VOUCHERISTA IN PIZZERIA A MODENA – UNA STORIA DI LAVORO SENZA DIRITTI A MI MANDA RAI3

01 Mar 2017 con2sì, Referendum Lavoro, SfidaXiDiritti, voucher,

Tania Scacchetti, segreteria nazionale Cgil ed Enrico Monaco, giovane che consegna pizze a domicilio a Modena venendo pagato con i voucher, partecipano alla trasmissione odierna di “Mi Manda Rai3”.

L’argomento dei voucher (trattato a partire circa dal minuto 3 fino a circa il minuto 25 della trasmissione odierna) è uno dei temi del lavoro occultato in questi anni e che Cgil ha sollevato proponendo all’attenzione della cittadinanza un quesito referendario per l’abolizione dei buoni lavoro senza diritti. Per questo motivo Cgil ha raccolto circa 1 milione e 100mila firme ed in questi giorni è nelle piazze e nei luoghi di lavoro per informare in modo capillare gli italiani sul quesito referendario per il quale il Governo, ad oggi, in 33 giorni dall’ok da parte della Corte Costituzionale non ha trovato il tempo ed il modo di indicare una data nella quale si andrà a votare.
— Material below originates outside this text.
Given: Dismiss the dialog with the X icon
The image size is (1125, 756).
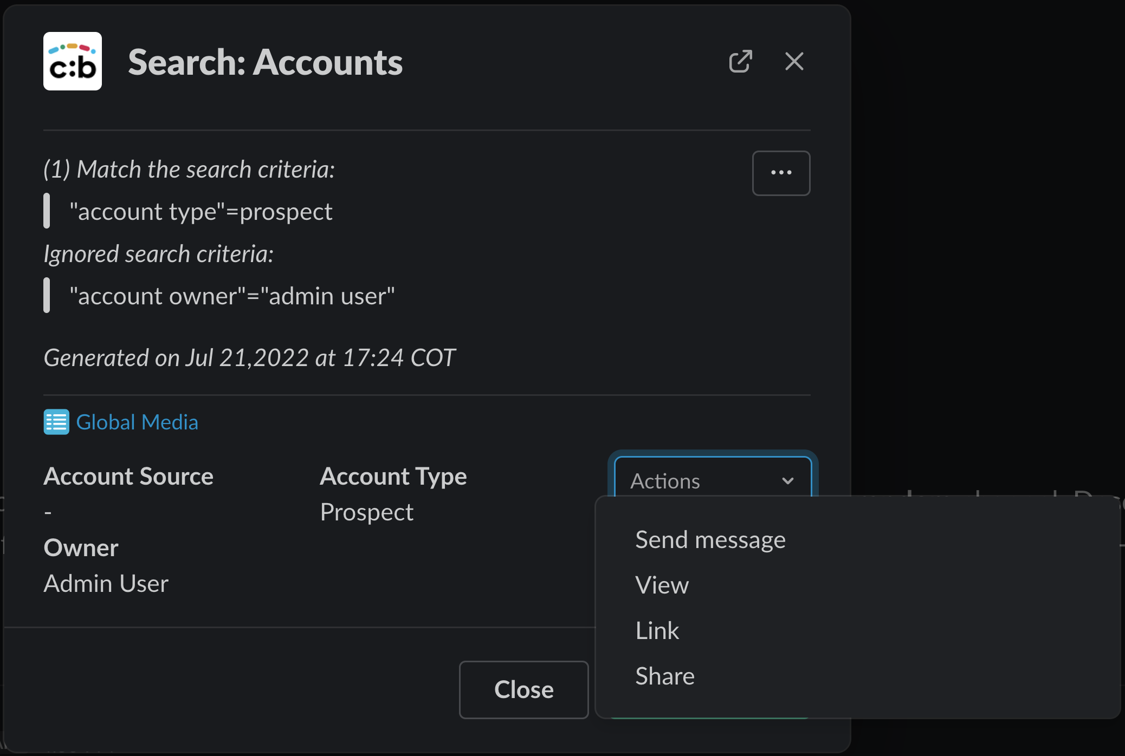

L’impegno della Cgil è quello di diffondere le esperienze e le storie di quei lavoratori precari che vengono pagati con i voucher, oltre a raccontare delle vicissitudini di chi lavora negli appalti, altro referendum per il quale sono state raccolte lo stesso numero di firme. In occasione di questa trasmissione il risultato appare efficace e calzante perché trasferisce ai cittadini quanto Cgil denuncia da anni attraverso l’esperienza diretta di ciò che troppo spesso viene sottovalutato o addirittura occultato: il lavoratore viene pagato con i voucher, ma non ha alcun diritto.

Con l’abuso dei voucher emerge con evidenza anche un’altra questione per cui i precari non sono solo giovani neo laureati o neo diploati, ma sono anche quei lavoratori che hanno perso il posto di lavoro e che non riescono a ricollocarsi se non attraverso il pagamento con i voucher. Alcuni di questi lavoratori, prossimi alla pensione, non maturano il diritto alla stessa (vedi il lavoratore carpigiano a cui l’Inps nega la pensione perché manca l’accreditamento dei contributi derivanti dai voucher) oppure lavoratori che, pur maturando il diritto alla pensione, sconteranno l’effetto della contribuzione bassissima legata ai voucher per la quale da lavoratori precari e poveri si troveranno ad essere pensionati poveri. Per questo la Cgil chiede che i voucher vengano abrogati.